• **Assigned task**: How do the lines read from the one holding "How do I perform: Click" through the last line of the listing? Set them down exactly, pictures omitted.

*** Data ***

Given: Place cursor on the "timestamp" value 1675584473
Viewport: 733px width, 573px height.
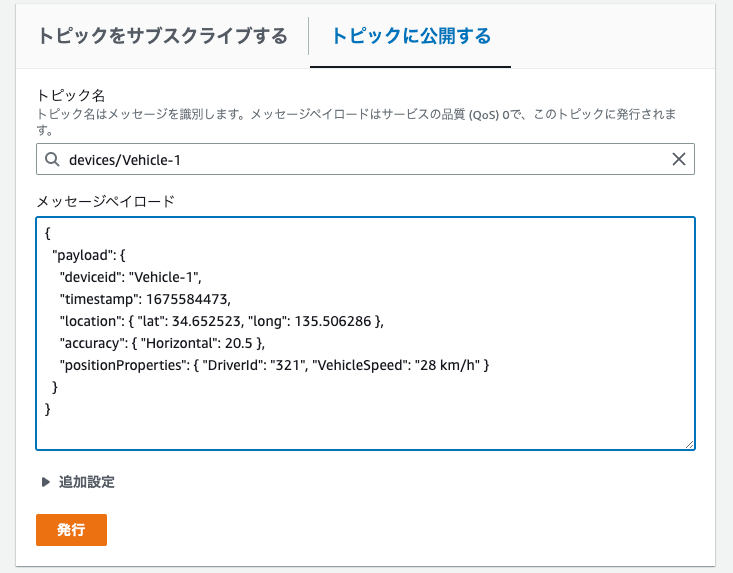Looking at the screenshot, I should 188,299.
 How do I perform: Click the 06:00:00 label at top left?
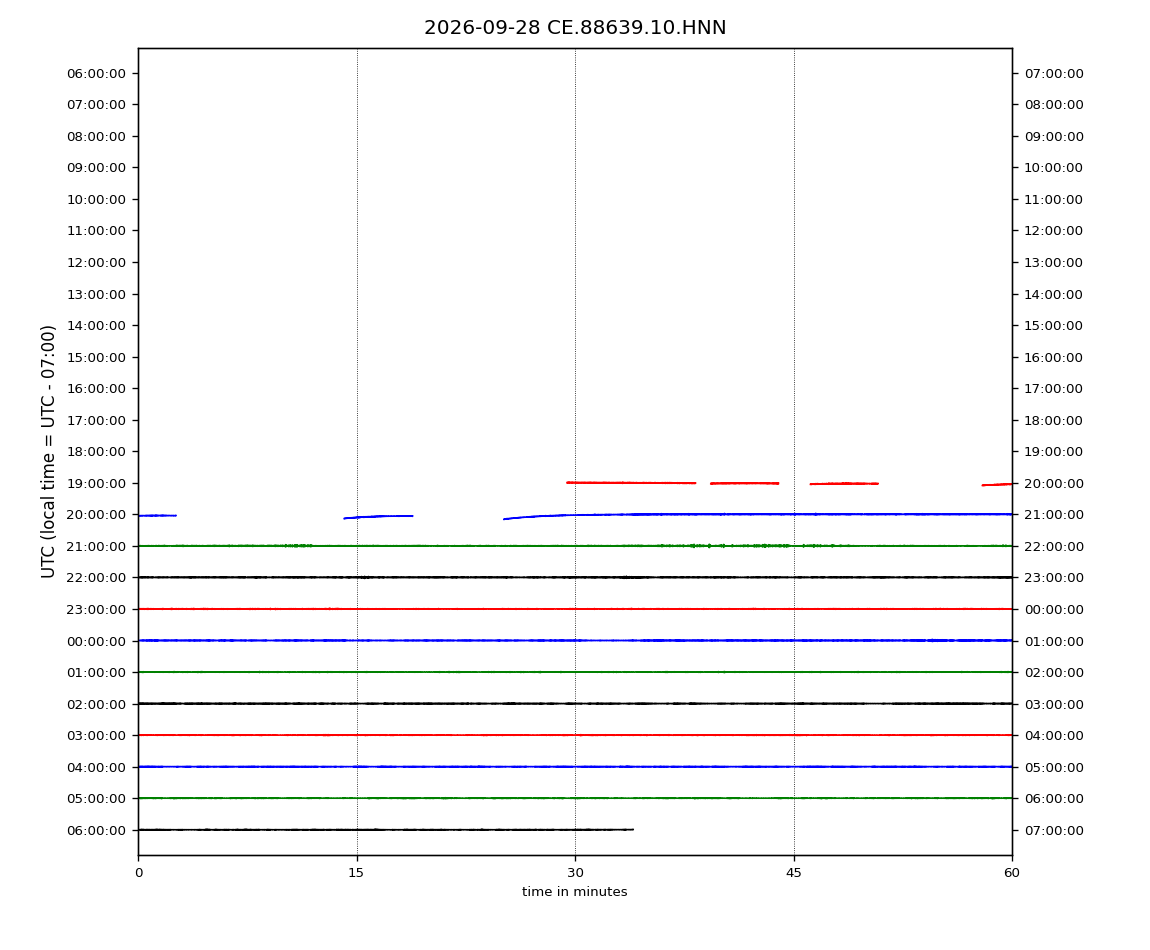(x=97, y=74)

*** End of Data ***

• **Reply**:
 How do I perform: Click the 06:00:00 label at top left?
(x=97, y=74)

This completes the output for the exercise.